| WHAT YOU HAVE TO DO |
Please set down each entry exactly, omitting any picture it holds.

[[ AVAILABLE DATA, beginning ]]

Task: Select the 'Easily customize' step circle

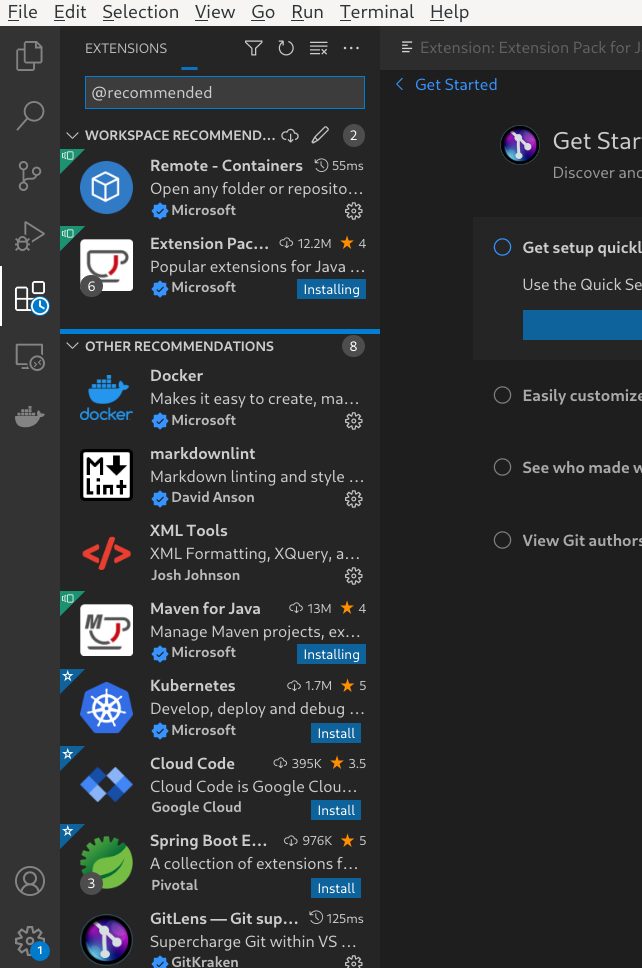Action: point(502,395)
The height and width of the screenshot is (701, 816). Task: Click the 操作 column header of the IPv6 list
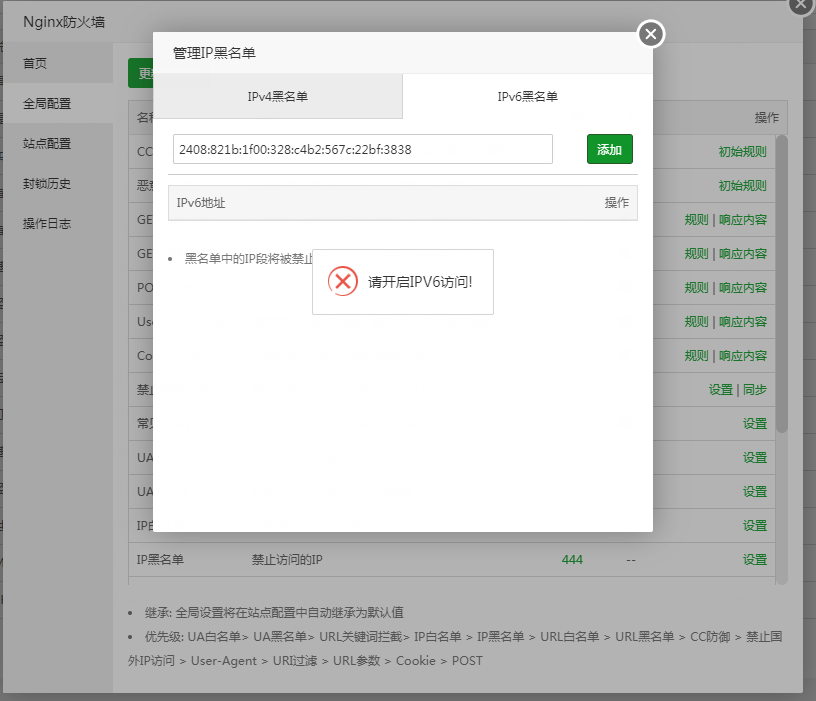[x=616, y=202]
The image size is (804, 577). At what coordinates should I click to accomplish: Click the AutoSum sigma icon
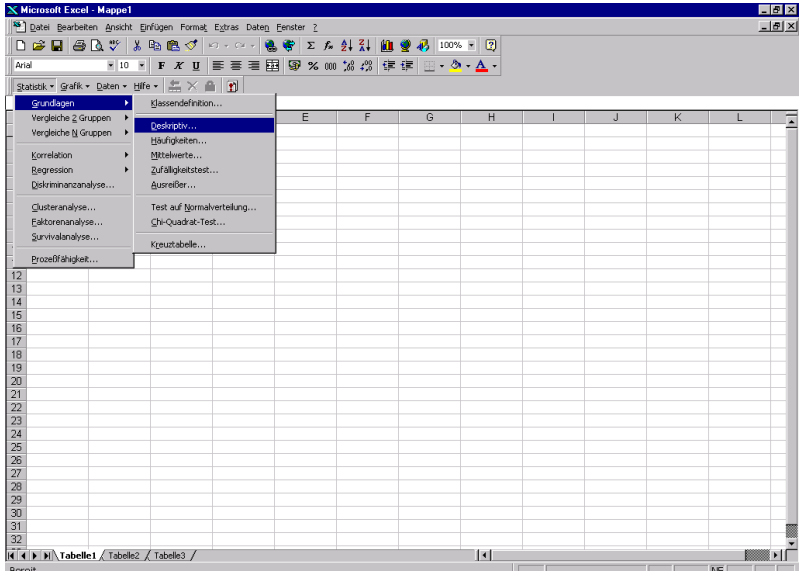(x=311, y=46)
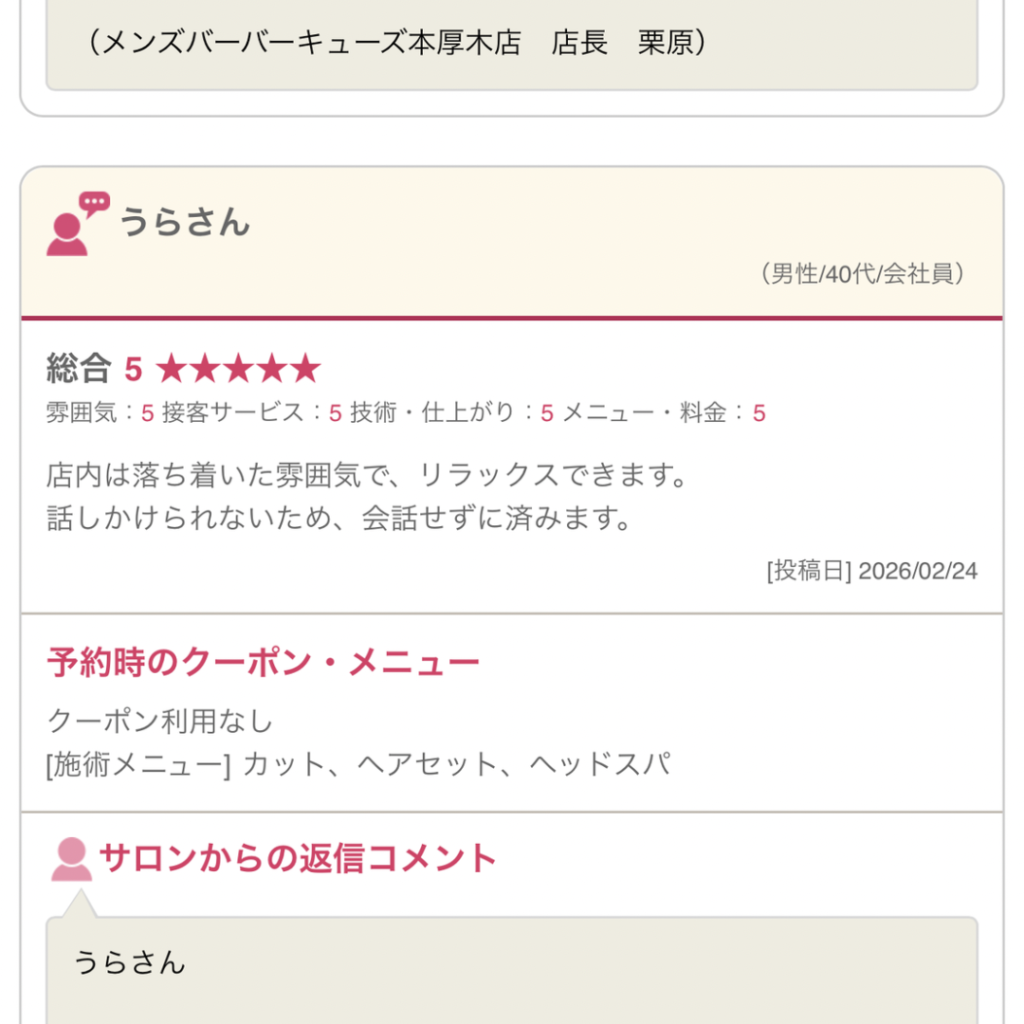Open reviewer name うらさん in the header
The width and height of the screenshot is (1024, 1024).
(185, 222)
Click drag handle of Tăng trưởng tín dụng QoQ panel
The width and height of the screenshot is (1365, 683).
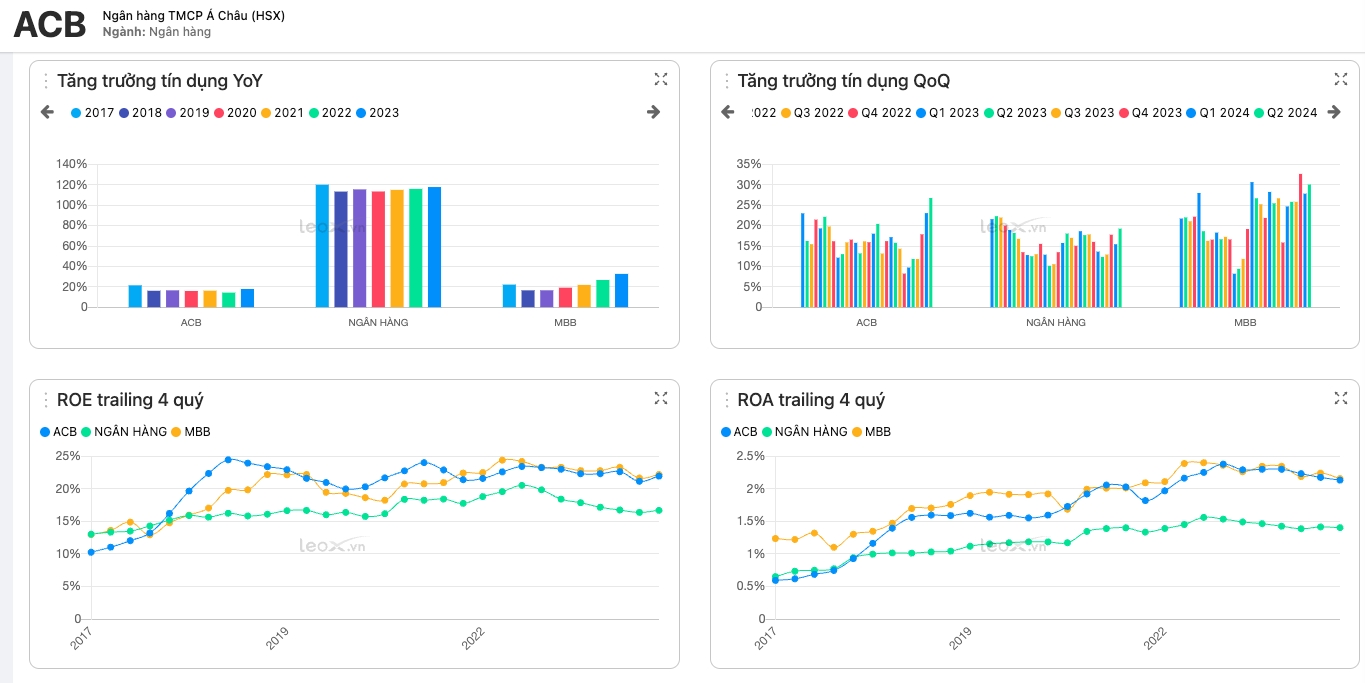pyautogui.click(x=726, y=81)
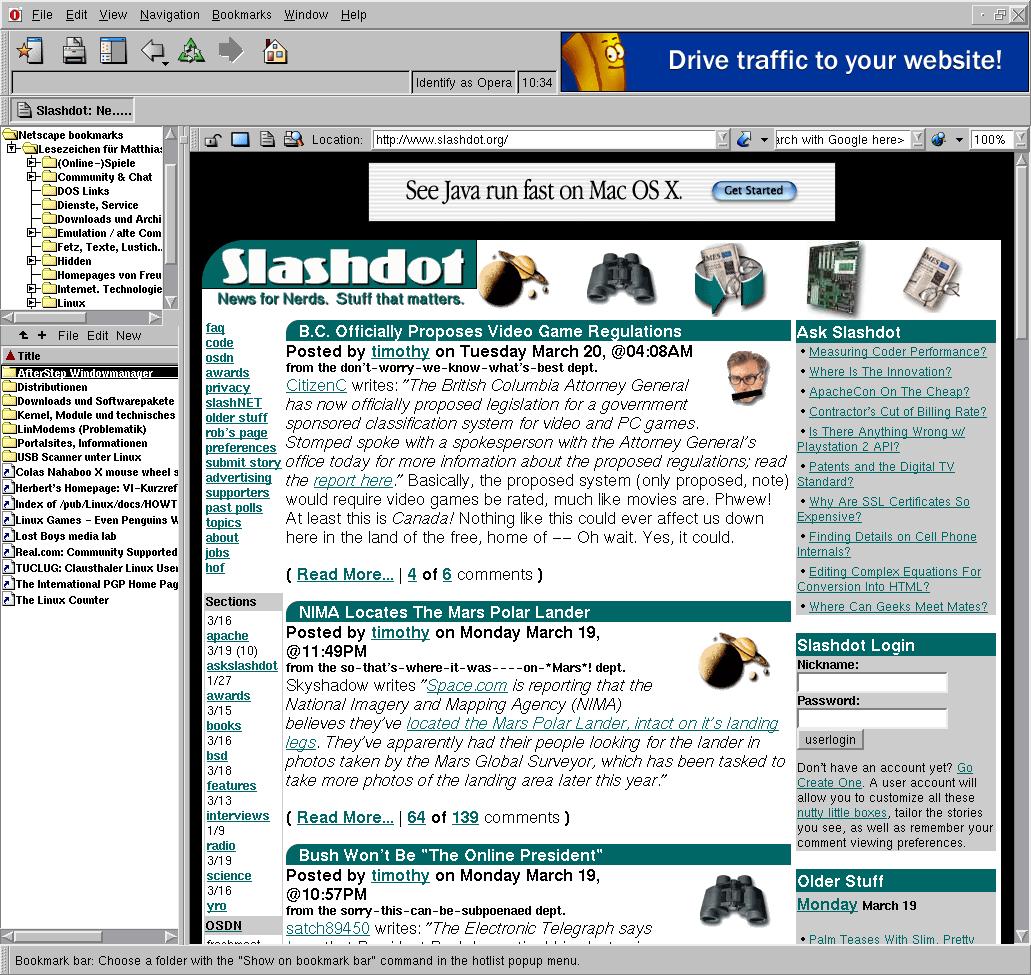Click the Home toolbar icon
The width and height of the screenshot is (1031, 975).
coord(275,50)
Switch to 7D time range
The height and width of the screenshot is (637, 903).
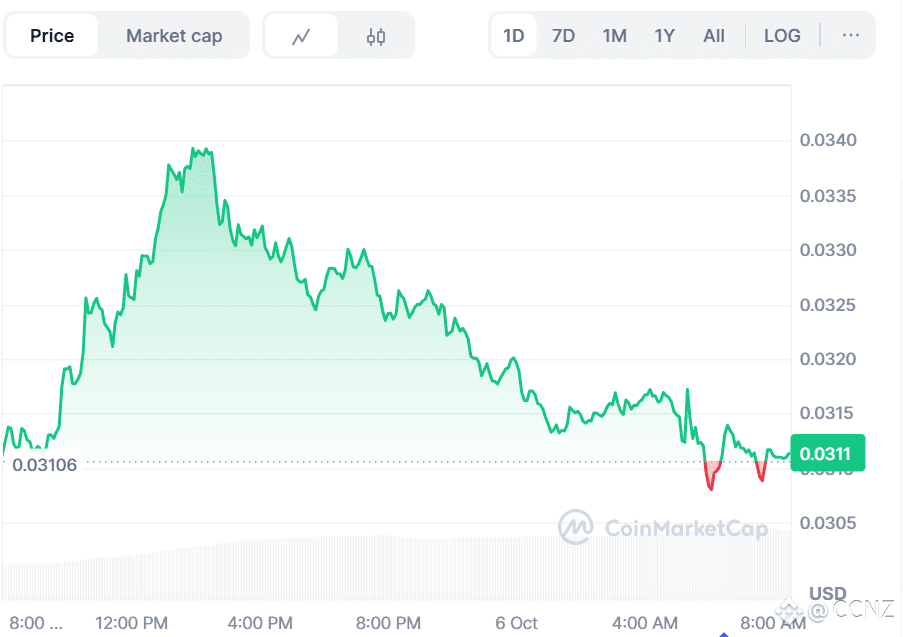[x=564, y=36]
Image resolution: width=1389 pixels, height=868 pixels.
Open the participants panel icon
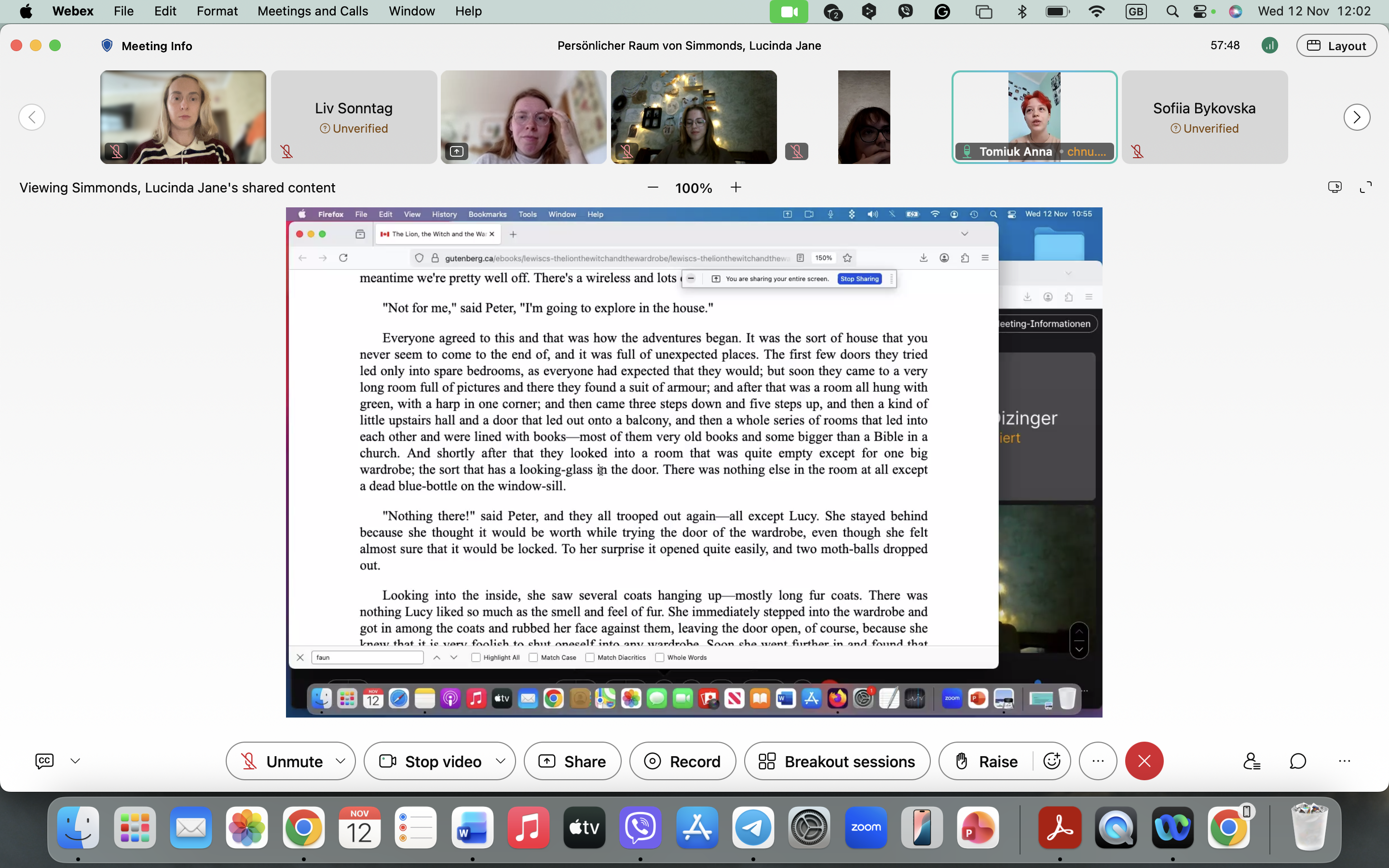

[[ AVAILABLE DATA, end ]]

| EXERCISE OUTPUT |
Task: Select the 'Easily customize' step circle

Action: point(502,395)
The height and width of the screenshot is (701, 816). Task: Click the 操作 column header of the IPv6 list
[x=616, y=202]
The image size is (804, 577). At what coordinates should I click to accomplish: Click the AutoSum sigma icon
(x=311, y=46)
Open reviewer name うらさん in the header
The width and height of the screenshot is (1024, 1024).
(185, 222)
Click drag handle of Tăng trưởng tín dụng QoQ panel
The width and height of the screenshot is (1365, 683).
pyautogui.click(x=726, y=81)
Click the Home toolbar icon
The width and height of the screenshot is (1031, 975).
coord(275,50)
Switch to 7D time range
The height and width of the screenshot is (637, 903).
[x=564, y=36]
Image resolution: width=1389 pixels, height=868 pixels.
Open the participants panel icon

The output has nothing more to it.